Gazetted in March 2017 for comment, the long-awaited Property Practitioners Bill is intended to repeal the Estate Agency Affairs Act 112 of 1976 and transform the entire property market. If passed into law in its present form, it will have far-reaching effects in the real estate industry, but will also provide for improved consumer protection.
The purpose of the bill is to provide for the regulation of property practitioners (estate agents). However, in terms of Section 1 of the new bill, this definition has been expanded to include anyone:
- who provides or markets bridging finance.
- who is a bond broker / mortgage originator.
- who lets or hires property or manages / negotiates the transaction.
- who collects or receives any monies payable in respect of a lease or a property.
- who assesses property to determine defects as part of the conclusion of an agreement to sell / purchase or hire or let property.
- who sells or markets, promotes or advertises properties including time share / development.
- who manages a property on behalf of another for payment.
- who is employed by a property practitioner.
The Bill is not applicable to persons who do not attend to property transactions in the ordinary course of their business, individuals selling their own property, attorneys or candidate attorneys and sheriffs of the court.
Storme Heath, Director at C&A Friedlander, says, “Of significance, though, in this instance, is that the condition that a person earns some sort of gain for their services has been removed from the definition. This means that even persons performing the above functions without reward may still be thought to be property practitioners, and therefore subject to the regulatory requirements.”
The new Bill is also intended to provide for the continuation of the EAAB as the Property Practitioners Regulatory Body and for the appointment of the members of the Board, CEO and staff members of the EAAB; to provide for the establishment, appointment, powers and functions of the Property Practitioners Ombud Service; to ensure the continuation of the Estate Agents Fidelity Fund; and to provide for consumer protection.
Heath adds that with the establishment of the Property Practitioners Ombud, the bill now takes the responsibility for consumer complaints away from the regulatory authority and entrusts it to an independent body, the Ombud, who is charged with representing the interests of the public and who will follow an approved process in dealing with complaints. This will also allow for mediation and resolution, in the hope that the less serious issues will be dealt with fairly, quickly and efficiently.
“The Ombud may also hear disputes between property practitioners, but only if both parties agree.”
Consumer protection is further boosted by the repayment of any compensation earned by a property practitioner whilst not in possession of an FFC (Fidelity Fund Certificate), “estate agent’s licence” with the costs to be refunded to the person who provided the compensation.

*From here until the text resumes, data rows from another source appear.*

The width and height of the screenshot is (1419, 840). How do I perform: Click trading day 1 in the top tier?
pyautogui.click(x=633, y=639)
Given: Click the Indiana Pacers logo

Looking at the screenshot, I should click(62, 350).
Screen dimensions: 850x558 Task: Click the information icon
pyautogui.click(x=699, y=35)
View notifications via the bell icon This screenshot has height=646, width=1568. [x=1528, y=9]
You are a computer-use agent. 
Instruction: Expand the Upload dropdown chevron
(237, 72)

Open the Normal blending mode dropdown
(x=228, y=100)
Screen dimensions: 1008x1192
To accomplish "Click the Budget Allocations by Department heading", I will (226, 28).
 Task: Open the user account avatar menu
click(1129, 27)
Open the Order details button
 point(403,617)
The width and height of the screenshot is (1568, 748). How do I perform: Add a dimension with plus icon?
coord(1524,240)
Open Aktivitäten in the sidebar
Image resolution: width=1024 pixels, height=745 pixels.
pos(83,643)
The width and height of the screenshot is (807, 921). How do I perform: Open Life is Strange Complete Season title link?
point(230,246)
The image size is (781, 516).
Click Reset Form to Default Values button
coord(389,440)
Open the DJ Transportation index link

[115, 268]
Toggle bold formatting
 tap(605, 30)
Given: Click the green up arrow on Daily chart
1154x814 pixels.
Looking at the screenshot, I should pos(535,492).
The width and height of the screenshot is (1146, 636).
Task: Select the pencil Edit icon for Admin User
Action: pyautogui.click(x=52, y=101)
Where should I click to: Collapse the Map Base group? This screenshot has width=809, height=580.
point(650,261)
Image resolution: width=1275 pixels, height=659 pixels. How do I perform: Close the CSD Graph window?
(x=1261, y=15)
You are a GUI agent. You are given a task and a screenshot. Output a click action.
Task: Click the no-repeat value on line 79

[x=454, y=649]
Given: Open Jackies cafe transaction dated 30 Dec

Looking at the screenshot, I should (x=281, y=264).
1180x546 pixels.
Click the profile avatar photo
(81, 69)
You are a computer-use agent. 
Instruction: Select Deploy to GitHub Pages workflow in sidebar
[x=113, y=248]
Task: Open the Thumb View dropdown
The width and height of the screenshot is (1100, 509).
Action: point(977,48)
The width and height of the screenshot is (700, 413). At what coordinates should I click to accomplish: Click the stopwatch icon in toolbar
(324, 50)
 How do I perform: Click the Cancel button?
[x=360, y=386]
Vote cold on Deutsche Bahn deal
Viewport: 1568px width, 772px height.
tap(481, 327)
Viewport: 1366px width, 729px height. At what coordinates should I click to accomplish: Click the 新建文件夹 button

Furthermore, a property practitioner may not accept a mandate to sell or let a property without a binding disclosure from the seller or landlord for commercial and residential properties that will form part of the sale or lease agreement, in which any defects or flaws are disclosed.
An aspect of some controversy, if passed into law, and likely to generate much litigation, will be the increased powers of inspectors from the regulatory authority who will have the authority at any reasonable time and without prior notice to conduct an inspection and seize and/or retain FFC certificates and certain articles, without a warrant.
So, the additional revision of the Bill is anticipated, as some of these proposed provisions are unlikely to be passed, following further comment and input from the industry.